De Bijbel spreekt regelmatig over ‘vleselijke christenen’ die als ‘onveranderde mensen’ leven (1 Korintiërs 3:3). Het gaat hier om mensen die wel bekeerd en wedergeboren zijn, maar hun leven in het ‘vlees’ doorbrengen. Het zijn christenen die twee heren dienen en zowel bij de Here Jezus willen horen, maar ook bij de wereld! Ze kunnen de wereld niet los laten, maar het geloof vaarwel zeggen kunnen ze ook niet. Ze lijken op het volk Israël, dat in de tijd van Elia ‘aan beide zijden mank ging’ (1 Koningen 18:21).
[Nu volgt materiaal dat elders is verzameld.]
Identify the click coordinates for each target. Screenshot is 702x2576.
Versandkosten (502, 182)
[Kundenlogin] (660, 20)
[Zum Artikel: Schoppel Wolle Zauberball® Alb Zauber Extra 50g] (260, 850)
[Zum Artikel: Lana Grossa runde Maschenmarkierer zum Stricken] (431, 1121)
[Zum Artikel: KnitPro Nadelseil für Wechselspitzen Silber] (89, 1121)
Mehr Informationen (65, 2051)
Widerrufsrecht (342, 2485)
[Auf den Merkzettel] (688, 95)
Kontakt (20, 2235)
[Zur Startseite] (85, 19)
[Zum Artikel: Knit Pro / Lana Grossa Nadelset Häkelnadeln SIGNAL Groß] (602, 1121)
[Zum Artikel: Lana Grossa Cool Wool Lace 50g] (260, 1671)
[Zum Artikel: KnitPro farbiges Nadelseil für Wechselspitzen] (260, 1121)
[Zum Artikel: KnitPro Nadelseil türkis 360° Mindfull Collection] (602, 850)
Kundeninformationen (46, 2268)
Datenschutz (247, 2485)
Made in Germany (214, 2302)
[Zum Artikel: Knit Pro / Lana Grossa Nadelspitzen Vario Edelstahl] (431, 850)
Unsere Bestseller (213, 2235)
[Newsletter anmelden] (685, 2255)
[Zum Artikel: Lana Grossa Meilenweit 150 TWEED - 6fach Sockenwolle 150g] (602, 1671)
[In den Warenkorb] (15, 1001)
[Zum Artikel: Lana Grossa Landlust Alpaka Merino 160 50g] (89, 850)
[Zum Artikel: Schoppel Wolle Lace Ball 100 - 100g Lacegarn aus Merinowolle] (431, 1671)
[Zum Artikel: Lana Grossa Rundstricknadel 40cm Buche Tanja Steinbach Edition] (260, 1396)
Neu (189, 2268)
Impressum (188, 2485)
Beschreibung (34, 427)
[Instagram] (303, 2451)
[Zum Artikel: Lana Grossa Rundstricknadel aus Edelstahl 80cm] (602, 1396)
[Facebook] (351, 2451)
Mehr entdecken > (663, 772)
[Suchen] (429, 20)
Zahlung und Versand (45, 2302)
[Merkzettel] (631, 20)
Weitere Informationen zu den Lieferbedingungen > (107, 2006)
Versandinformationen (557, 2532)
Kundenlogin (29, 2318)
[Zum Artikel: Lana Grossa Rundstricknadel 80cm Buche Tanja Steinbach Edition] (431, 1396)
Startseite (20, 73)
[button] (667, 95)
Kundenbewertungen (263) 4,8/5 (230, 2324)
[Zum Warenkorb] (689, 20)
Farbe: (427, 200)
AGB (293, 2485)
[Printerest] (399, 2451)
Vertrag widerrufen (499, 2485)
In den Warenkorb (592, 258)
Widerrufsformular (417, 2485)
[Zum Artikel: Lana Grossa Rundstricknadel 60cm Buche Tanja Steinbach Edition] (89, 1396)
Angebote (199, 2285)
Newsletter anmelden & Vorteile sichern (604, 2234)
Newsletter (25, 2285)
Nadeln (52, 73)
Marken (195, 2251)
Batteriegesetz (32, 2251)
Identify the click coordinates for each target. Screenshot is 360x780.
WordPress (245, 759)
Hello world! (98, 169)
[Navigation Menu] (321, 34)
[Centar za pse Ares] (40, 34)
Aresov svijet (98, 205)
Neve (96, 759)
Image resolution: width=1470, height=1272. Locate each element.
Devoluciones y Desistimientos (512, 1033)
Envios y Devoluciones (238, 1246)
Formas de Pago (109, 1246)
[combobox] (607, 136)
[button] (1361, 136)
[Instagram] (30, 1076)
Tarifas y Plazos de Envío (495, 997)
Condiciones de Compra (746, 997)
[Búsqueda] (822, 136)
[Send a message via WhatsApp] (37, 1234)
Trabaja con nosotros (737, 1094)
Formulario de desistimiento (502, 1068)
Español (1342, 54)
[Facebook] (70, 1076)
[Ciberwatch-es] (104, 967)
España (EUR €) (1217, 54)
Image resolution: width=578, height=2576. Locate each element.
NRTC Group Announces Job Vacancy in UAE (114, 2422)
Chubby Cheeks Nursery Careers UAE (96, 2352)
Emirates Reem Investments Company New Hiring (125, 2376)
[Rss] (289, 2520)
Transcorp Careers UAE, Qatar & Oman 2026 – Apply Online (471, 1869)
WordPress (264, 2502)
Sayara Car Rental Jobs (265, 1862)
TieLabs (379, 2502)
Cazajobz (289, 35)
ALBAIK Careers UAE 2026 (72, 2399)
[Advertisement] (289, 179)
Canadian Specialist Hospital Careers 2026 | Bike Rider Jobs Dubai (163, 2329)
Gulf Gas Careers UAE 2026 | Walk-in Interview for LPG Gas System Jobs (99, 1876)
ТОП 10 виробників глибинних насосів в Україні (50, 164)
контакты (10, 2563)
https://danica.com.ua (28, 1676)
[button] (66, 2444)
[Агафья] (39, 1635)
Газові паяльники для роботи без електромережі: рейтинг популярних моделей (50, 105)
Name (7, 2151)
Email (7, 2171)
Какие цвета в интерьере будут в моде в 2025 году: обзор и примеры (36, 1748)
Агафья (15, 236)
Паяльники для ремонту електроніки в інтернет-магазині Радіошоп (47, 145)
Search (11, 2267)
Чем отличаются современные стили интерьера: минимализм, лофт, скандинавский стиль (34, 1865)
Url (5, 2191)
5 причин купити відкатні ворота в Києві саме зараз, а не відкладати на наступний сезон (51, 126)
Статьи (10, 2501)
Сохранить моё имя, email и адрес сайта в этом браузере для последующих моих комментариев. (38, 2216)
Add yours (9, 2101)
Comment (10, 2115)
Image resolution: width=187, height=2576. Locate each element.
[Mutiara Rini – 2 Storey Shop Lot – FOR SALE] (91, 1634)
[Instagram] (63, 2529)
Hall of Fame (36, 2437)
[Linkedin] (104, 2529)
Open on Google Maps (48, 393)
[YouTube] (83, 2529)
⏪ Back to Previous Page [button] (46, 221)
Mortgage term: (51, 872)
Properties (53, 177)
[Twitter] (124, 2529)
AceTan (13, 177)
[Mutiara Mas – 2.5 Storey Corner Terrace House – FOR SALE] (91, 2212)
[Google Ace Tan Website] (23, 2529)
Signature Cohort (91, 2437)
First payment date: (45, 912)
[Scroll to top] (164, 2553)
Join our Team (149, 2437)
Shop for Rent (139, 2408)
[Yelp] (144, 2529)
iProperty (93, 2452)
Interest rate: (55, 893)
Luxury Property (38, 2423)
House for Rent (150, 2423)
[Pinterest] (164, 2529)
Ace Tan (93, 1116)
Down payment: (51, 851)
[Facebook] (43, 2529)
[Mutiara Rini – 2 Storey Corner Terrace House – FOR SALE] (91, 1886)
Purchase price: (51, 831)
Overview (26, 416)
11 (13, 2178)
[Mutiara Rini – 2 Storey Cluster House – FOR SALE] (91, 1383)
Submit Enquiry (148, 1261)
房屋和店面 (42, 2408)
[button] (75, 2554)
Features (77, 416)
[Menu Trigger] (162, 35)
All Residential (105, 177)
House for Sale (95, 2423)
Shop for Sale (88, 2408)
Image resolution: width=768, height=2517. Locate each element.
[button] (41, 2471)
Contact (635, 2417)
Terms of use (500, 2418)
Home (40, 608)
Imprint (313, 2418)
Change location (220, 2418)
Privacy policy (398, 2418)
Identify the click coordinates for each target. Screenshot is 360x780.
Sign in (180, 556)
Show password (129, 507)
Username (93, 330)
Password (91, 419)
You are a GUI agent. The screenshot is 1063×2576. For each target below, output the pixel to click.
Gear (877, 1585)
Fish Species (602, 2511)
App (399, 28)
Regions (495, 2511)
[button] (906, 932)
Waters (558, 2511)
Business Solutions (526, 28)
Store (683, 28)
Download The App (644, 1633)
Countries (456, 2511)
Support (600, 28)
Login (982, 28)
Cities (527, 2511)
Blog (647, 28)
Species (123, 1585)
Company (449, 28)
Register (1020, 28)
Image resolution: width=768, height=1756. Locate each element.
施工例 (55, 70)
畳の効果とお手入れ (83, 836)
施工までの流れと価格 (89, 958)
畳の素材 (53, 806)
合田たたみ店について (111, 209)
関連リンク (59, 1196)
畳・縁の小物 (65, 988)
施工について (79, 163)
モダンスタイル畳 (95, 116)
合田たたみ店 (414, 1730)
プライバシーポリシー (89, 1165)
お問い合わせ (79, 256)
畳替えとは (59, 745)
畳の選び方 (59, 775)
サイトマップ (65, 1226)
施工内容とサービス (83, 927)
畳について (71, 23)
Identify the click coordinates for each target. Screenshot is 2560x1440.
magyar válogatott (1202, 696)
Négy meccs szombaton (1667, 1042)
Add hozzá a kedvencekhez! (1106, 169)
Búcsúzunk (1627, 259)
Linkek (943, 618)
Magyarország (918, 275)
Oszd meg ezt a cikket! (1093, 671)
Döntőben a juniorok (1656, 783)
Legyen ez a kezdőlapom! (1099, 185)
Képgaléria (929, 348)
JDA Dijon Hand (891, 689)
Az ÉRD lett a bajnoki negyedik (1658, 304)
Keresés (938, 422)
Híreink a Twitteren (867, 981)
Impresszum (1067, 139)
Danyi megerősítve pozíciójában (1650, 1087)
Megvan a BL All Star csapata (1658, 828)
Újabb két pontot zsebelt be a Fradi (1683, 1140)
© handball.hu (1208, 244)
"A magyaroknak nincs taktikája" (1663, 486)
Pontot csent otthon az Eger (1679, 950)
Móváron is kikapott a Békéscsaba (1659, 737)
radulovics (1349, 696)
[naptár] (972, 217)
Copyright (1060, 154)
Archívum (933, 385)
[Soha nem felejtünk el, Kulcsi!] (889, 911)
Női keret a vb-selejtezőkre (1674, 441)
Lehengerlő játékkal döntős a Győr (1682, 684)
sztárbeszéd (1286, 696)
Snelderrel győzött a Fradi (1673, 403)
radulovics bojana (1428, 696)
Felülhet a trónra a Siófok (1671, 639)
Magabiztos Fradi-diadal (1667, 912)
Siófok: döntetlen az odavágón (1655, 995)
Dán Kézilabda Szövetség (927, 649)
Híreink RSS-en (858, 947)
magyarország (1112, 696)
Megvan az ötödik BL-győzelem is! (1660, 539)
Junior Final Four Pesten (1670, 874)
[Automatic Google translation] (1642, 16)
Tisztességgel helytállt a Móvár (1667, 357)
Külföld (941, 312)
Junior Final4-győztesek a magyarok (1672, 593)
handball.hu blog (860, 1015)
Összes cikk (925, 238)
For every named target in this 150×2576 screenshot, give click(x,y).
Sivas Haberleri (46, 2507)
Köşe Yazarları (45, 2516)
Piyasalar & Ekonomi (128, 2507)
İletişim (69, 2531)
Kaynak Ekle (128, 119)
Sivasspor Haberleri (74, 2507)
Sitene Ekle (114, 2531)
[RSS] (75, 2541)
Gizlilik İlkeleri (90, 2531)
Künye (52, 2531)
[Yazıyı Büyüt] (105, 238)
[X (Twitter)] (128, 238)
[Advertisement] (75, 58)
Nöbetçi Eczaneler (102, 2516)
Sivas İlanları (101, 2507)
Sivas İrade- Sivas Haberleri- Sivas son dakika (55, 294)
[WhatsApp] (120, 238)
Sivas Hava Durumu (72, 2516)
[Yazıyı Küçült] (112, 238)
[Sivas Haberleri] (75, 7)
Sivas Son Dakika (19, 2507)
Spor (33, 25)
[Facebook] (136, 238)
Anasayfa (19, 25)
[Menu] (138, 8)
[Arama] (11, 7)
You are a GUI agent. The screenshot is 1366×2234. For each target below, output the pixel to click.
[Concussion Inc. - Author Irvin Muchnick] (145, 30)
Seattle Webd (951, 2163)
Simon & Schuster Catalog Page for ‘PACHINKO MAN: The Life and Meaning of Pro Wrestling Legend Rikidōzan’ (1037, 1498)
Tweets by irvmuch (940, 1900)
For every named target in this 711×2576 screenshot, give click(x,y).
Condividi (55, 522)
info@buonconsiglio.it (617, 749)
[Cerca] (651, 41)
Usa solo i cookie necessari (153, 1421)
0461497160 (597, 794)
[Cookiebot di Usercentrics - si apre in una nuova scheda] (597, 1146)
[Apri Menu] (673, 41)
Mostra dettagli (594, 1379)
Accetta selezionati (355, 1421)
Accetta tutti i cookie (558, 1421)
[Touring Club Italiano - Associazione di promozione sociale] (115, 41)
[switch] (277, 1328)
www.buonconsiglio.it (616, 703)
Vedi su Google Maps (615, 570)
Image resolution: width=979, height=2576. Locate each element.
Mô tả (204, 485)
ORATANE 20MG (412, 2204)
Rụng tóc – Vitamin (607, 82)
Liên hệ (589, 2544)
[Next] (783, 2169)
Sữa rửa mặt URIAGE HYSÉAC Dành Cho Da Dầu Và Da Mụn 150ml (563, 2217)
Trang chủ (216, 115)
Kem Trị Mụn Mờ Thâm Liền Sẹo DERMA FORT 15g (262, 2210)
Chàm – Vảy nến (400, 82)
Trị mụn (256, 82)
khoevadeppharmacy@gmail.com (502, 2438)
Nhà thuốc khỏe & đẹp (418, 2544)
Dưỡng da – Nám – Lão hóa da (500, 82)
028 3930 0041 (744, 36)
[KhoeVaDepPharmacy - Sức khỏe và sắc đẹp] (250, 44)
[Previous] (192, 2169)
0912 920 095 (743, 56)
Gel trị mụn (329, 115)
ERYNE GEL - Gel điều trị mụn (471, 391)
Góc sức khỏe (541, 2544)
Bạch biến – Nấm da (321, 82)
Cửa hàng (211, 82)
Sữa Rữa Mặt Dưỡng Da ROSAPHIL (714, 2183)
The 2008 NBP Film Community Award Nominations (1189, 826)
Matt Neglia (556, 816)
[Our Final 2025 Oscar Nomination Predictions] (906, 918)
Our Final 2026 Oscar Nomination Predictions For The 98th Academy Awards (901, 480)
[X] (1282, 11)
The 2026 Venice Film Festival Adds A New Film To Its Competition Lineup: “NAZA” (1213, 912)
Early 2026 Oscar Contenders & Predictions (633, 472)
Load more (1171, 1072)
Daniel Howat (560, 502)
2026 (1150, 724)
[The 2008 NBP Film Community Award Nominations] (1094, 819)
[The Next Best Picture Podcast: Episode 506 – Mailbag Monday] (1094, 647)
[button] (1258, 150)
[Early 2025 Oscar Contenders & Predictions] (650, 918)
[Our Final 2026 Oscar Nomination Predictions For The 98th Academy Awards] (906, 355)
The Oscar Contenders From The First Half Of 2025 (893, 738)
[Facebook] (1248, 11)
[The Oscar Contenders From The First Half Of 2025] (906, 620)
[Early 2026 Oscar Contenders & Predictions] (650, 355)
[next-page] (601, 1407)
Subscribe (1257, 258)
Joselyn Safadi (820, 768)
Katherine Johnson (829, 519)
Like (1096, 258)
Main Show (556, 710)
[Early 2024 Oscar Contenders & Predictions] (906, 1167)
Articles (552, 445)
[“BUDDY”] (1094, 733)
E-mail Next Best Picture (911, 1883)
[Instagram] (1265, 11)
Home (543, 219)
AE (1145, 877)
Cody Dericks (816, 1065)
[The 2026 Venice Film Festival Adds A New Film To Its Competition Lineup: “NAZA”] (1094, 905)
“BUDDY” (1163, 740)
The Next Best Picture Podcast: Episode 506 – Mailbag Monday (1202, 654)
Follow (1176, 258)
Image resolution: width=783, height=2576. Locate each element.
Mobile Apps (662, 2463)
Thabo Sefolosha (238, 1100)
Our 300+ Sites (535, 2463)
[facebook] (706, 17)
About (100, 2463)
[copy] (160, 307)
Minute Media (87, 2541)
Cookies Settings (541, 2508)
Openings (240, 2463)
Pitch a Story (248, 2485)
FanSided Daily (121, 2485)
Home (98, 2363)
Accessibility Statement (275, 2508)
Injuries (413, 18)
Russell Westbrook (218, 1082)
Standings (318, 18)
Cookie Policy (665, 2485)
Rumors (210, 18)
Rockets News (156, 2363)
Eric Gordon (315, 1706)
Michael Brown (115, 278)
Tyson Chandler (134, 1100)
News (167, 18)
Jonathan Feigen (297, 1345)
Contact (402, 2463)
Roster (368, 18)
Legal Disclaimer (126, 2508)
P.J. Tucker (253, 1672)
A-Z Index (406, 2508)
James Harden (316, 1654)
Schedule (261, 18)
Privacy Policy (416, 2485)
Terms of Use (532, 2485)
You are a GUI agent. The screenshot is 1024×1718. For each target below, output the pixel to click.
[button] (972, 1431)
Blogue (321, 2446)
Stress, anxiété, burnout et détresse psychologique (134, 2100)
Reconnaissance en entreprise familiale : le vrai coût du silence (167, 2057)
Deze vleselijke christenen worden uiteindelijk wel behouden, ‘maar als door vuur heen’ (zie 1 Korintiërs 3:15). In 1 Johannes 2:28 lezen we dat deze vleselijke christenen bij de komst van de Here Jezus ‘beschaamd zullen staan’. In Galaten 6:8 lezen we dat ‘zij die op de akker van zijn vlees zaait, verderf zal oogsten’. Er zijn dus heel wat waarschuwingen voor hen die menen beter af te zijn door hun leven in het vlees door te brengen. Ze denken nu van de wereldse lusten te genieten en dan ook nog eens later van de hemelse heerlijkheid te genieten. Dit laatste zal hen dus zwaar vallen! Hoe? Dat weten we niet, maar de Bijbel waarschuwt ons er wel voor!
Daarnaast kan het zijn dat we met ‘christenen’ te maken hebben die helemaal niet opnieuw geboren zijn. Johannes de Doper roept hen toe: ‘Brengt dan vrucht voort die aan de bekering beantwoordt’ (Matteüs 3:8). De vrucht van de Heilige Geest kan alleen zichtbaar worden in iemands leven wanneer hij, net als de graankorrel, eerst in de aarde valt en sterft om vrucht te kunnen voortbrengen (Johannes 12:24). Wanneer men deze waarachtige bekering niet heeft meegemaakt, het doodsoordeel over het vlees, de oude mens, niet aanvaard heeft, kan er ook geen sprake zijn van wedergeboorte en een leven dat hiermee overeenstemt. Het komt regelmatig voor dat mensen hun vlees niet laten kruisigen, maar de oude zondige mens proberen te veranderen en te cultiveren tot het christelijke leven. Zo bestaat de kerk van heden ook uit veel mensen die zich christelijk voelen en gedragen, maar het in wezen helemaal niet zijn, omdat ze de bekering en wedergeboorte niet meegemaakt hebben! Het christelijke leven is niet een leefstijl, een cultuur, maar een leven vanuit de dood en de opstanding van de Here Jezus.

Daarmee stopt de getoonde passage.